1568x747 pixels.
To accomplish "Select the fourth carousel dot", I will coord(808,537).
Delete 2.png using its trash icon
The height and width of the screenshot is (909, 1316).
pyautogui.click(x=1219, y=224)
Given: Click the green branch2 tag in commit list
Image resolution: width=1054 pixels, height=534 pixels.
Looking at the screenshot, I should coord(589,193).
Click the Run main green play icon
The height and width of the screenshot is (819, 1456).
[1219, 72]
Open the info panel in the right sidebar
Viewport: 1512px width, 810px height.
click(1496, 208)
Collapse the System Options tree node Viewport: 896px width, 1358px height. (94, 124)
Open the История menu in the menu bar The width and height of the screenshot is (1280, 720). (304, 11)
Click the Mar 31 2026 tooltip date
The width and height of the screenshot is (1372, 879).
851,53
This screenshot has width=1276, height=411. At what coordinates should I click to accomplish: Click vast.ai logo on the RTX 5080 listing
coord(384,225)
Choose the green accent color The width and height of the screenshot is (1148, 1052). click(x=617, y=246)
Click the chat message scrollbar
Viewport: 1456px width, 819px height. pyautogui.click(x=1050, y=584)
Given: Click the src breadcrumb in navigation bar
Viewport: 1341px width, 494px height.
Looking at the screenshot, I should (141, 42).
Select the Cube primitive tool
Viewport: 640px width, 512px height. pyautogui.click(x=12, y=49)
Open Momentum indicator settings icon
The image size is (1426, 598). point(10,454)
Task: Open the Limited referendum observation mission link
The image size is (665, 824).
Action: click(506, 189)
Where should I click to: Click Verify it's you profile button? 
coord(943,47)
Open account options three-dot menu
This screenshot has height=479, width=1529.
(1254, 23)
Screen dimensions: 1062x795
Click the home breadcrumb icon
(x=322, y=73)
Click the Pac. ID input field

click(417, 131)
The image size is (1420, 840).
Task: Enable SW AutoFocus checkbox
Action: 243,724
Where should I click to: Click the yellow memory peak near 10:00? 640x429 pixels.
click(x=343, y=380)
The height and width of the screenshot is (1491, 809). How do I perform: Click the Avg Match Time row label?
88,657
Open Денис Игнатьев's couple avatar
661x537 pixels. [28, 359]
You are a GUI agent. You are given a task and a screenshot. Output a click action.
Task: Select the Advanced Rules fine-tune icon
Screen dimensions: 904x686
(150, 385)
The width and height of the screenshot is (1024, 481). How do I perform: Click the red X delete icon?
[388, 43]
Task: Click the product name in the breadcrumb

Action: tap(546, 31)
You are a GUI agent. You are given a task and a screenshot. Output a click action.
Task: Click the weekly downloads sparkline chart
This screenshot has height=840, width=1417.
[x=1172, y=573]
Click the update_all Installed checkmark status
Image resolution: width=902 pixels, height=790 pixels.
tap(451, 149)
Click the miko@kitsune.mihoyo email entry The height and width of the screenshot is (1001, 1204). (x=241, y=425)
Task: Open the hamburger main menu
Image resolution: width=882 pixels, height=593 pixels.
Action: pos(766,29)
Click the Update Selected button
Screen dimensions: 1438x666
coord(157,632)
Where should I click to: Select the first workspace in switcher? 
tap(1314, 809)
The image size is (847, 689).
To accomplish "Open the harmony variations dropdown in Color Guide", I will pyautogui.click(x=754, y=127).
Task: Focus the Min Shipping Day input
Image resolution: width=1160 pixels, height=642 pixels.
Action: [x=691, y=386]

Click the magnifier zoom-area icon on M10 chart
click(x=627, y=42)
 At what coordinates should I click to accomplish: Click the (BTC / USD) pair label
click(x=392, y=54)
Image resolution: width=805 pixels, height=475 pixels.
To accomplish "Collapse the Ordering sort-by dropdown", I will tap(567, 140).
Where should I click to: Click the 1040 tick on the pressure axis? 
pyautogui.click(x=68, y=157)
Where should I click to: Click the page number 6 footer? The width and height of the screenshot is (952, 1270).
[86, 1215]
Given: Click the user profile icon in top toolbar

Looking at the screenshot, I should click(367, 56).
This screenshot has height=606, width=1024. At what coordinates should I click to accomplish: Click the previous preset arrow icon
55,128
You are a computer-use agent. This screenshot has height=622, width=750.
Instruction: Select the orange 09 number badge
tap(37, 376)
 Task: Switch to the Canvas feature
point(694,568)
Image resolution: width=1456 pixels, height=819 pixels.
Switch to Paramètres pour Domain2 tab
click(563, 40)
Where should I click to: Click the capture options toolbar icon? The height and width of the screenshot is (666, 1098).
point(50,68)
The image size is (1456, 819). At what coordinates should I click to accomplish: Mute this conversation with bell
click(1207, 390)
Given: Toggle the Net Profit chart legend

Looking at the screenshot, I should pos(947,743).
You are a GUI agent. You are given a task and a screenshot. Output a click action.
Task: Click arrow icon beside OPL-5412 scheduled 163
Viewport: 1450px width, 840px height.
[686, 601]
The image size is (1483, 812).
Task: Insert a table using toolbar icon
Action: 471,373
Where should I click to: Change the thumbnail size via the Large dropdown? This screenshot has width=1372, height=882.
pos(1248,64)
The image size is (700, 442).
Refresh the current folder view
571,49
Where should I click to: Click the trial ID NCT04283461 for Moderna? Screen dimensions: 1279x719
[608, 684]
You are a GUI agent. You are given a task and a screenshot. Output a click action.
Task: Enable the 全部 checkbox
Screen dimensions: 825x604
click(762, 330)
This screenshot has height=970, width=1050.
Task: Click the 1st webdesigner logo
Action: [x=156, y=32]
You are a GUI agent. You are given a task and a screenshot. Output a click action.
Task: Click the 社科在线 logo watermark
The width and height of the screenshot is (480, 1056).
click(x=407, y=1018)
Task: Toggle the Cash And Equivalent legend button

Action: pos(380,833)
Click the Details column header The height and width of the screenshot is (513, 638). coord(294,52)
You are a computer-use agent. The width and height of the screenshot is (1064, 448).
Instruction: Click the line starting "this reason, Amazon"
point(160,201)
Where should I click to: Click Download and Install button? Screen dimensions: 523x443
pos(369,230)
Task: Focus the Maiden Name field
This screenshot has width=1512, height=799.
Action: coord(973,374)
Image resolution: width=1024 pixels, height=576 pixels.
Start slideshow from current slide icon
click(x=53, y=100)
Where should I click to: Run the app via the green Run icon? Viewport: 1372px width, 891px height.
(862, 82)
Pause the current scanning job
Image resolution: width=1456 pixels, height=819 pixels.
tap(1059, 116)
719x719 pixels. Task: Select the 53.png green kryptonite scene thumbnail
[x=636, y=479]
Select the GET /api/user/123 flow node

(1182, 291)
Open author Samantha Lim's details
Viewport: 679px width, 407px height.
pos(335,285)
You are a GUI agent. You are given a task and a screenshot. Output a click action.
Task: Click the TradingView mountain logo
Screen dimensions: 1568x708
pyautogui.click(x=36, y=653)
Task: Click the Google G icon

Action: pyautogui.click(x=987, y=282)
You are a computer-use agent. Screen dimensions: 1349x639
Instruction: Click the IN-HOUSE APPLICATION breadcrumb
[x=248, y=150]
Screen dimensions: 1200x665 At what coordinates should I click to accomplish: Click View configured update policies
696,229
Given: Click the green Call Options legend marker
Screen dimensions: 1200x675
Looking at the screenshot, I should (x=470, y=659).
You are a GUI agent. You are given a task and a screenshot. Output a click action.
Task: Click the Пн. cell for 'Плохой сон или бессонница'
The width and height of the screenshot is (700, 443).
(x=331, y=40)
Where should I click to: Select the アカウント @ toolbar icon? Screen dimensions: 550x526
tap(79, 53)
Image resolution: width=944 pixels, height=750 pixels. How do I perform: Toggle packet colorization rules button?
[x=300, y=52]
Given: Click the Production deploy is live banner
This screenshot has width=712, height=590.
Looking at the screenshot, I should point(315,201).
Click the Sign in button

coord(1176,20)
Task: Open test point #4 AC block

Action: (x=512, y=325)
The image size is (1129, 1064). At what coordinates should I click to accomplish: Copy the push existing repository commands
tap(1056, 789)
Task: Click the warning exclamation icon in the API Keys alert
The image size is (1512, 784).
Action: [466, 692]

-.-.-

EXERCISE DESCRIPTION → Could you reproduce the rows above without any changes, starting with the line that contains "Task: Switch to the Canvas feature" and continuing through the line that contains "Action: coord(973,374)", with both of those lines included?

SOLUTION TO THIS TASK →
 Task: Switch to the Canvas feature
point(694,568)
Image resolution: width=1456 pixels, height=819 pixels.
Switch to Paramètres pour Domain2 tab
click(563, 40)
Where should I click to: Click the capture options toolbar icon? The height and width of the screenshot is (666, 1098).
point(50,68)
The image size is (1456, 819). At what coordinates should I click to accomplish: Mute this conversation with bell
click(1207, 390)
Given: Toggle the Net Profit chart legend

Looking at the screenshot, I should pos(947,743).
You are a GUI agent. You are given a task and a screenshot. Output a click action.
Task: Click arrow icon beside OPL-5412 scheduled 163
Viewport: 1450px width, 840px height.
[686, 601]
The image size is (1483, 812).
Task: Insert a table using toolbar icon
Action: 471,373
Where should I click to: Change the thumbnail size via the Large dropdown? This screenshot has width=1372, height=882.
pos(1248,64)
The image size is (700, 442).
Refresh the current folder view
571,49
Where should I click to: Click the trial ID NCT04283461 for Moderna? Screen dimensions: 1279x719
[608, 684]
You are a GUI agent. You are given a task and a screenshot. Output a click action.
Task: Enable the 全部 checkbox
Screen dimensions: 825x604
click(762, 330)
This screenshot has height=970, width=1050.
Task: Click the 1st webdesigner logo
Action: [x=156, y=32]
You are a GUI agent. You are given a task and a screenshot. Output a click action.
Task: Click the 社科在线 logo watermark
The width and height of the screenshot is (480, 1056).
click(x=407, y=1018)
Task: Toggle the Cash And Equivalent legend button

Action: pos(380,833)
Click the Details column header The height and width of the screenshot is (513, 638). coord(294,52)
You are a computer-use agent. The width and height of the screenshot is (1064, 448).
Instruction: Click the line starting "this reason, Amazon"
point(160,201)
Where should I click to: Click Download and Install button? Screen dimensions: 523x443
pos(369,230)
Task: Focus the Maiden Name field
This screenshot has width=1512, height=799.
Action: coord(973,374)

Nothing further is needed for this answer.